K.C. area burned by Flint Hills prairie fires

Each Spring, ranchers in the Flint Hills burn their grazing lands to encourage new growth. Smoke from the fires drifts eastward toward the Kansas City metro area, and has in the past skewed air quality readings.

? When the Flint Hills burn, the Kansas City area gets a big headache.

Now the Legislature is peering through the smoke of a classic urban-rural conflict.

Ranchers in the Flint Hills burn their pastures to provide nutritious new growth for grazing cattle and to prevent invasive trees from taking root on the grassy landscape.

But the smoke from burning millions of acres is spewing into urban areas that already are struggling with ozone limits set by the Environmental Protection Agency.

Those areas face increased costs for more stringent air pollution controls, which increases the cost of doing business.

“You can imagine how difficult it is to justify additional air pollution controls locally when smoke from the agricultural burning in out-state areas not only remains uncontrolled, but makes the local problem worse,” said Cindy Kemper, Johnson County’s chief environmental staffer.
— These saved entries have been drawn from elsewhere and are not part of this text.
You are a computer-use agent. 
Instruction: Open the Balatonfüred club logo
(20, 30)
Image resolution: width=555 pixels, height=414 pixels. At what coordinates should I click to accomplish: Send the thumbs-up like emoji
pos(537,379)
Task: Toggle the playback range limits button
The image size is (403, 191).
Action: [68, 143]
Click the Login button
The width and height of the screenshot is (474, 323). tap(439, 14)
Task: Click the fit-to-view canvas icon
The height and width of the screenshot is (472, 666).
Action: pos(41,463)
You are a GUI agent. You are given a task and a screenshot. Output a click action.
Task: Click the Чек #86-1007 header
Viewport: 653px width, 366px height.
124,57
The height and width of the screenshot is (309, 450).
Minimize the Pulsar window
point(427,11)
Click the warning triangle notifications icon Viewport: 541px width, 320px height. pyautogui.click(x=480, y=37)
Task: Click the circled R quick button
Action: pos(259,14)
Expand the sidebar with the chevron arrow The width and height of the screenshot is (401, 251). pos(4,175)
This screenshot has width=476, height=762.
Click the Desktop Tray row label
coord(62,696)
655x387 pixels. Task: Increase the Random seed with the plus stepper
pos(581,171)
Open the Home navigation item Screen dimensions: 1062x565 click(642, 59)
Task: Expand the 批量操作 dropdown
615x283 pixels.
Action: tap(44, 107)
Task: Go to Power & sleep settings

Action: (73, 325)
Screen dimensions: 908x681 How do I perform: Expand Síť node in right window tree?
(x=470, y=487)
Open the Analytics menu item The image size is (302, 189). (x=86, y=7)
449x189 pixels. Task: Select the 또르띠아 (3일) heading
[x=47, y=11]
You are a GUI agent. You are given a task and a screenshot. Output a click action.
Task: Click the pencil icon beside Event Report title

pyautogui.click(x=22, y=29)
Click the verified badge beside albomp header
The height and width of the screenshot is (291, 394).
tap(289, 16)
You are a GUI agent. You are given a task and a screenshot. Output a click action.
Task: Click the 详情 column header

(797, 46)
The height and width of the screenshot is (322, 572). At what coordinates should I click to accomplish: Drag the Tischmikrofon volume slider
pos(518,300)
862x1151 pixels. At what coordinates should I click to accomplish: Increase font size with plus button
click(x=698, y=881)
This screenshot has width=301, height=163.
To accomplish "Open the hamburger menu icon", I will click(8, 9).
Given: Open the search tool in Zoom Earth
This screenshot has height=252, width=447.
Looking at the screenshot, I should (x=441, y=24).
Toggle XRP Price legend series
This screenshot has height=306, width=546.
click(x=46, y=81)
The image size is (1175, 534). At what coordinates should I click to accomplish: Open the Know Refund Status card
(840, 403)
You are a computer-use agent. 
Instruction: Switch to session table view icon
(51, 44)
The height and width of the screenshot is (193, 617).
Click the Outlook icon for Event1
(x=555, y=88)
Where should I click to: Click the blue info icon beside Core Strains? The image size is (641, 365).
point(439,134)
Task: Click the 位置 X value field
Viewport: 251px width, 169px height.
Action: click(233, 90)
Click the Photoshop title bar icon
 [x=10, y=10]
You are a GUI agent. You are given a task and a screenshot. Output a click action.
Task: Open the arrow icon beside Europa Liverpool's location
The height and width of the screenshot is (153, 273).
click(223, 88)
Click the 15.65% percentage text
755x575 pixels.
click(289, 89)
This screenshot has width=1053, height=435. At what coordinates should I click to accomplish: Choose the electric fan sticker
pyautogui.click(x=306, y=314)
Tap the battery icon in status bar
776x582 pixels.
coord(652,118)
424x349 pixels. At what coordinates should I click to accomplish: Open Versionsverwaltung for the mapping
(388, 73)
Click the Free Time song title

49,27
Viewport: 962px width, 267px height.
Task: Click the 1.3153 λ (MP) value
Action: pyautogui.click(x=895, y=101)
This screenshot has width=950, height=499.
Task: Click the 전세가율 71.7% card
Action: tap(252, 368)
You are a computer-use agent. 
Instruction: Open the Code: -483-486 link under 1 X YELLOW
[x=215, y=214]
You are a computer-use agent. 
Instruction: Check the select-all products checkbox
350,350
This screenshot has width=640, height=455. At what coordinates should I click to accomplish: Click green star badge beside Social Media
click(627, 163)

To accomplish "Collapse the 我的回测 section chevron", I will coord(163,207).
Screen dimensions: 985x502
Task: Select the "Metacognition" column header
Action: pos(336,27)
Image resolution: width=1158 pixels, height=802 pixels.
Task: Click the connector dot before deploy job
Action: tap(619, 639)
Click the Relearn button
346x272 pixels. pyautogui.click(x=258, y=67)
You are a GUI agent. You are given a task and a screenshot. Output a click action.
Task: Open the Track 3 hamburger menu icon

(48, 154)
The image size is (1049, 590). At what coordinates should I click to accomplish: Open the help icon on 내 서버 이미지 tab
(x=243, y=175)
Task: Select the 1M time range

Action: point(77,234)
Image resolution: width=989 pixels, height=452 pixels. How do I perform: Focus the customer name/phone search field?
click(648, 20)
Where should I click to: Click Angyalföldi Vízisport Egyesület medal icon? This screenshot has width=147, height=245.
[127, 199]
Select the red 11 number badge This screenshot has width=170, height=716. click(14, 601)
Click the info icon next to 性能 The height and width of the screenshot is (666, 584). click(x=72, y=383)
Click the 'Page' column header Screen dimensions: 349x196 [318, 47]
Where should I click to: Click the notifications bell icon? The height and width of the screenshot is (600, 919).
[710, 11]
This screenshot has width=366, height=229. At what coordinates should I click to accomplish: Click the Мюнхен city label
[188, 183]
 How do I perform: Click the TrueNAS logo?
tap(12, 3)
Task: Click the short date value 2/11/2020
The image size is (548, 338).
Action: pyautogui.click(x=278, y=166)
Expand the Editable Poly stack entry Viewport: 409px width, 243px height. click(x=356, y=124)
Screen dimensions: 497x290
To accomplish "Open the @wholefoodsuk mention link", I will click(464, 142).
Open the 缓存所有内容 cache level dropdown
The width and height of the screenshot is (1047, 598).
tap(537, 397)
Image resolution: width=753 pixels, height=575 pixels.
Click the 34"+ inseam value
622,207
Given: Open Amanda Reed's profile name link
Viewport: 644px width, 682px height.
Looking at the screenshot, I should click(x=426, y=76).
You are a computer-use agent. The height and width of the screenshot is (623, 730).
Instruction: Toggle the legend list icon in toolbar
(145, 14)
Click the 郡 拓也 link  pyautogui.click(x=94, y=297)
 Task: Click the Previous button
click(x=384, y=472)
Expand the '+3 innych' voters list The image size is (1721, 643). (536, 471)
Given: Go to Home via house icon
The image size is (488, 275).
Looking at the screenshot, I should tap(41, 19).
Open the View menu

State Sen. Carolyn McGinn, R-Sedgwick, chairwoman of the Senate Natural Resources Committee, is bringing the varied interests to the table to try to work out a smoke management plan.

“We need to start finding solutions to meet air quality standards and sustain this great natural resource,” McGinn said.

“We have to ensure our business industries are not burdened by increased regulations due to nonattainment (of federal air pollution standards). At the same time, we must be able to allow managed burning in the Flint Hills to maintain grassland that provides vital unmatched habitat for everything from butterflies to prairie chickens and livestock,” she said.

Much easier said than done.

Some have suggested limiting the size of fires and spreading them out over a longer period of time.

But this runs contrary to what ranchers say they need to do.

Barb Downey, who owns a 6,500-acre cattle ranch in Riley and Wabaunsee counties, says there is a short period of one or two weeks to burn the grass at the right time of growth and under the right weather conditions.

“When we have the right window, we have to light as much as we can as quickly as we can. We go after it hard and fast,” Downey said.

“If we’ve got a good day, we’ve got to go, and everyone in the Flint Hills does the same,” she said.

But all sides at this point indicate they are willing to cooperate and try to come up with a plan.

Rep. Tom Moxley, R-Council Grove and a lifelong rancher, said, “Traditions die hard, so some degree of patience will be required of all parties.”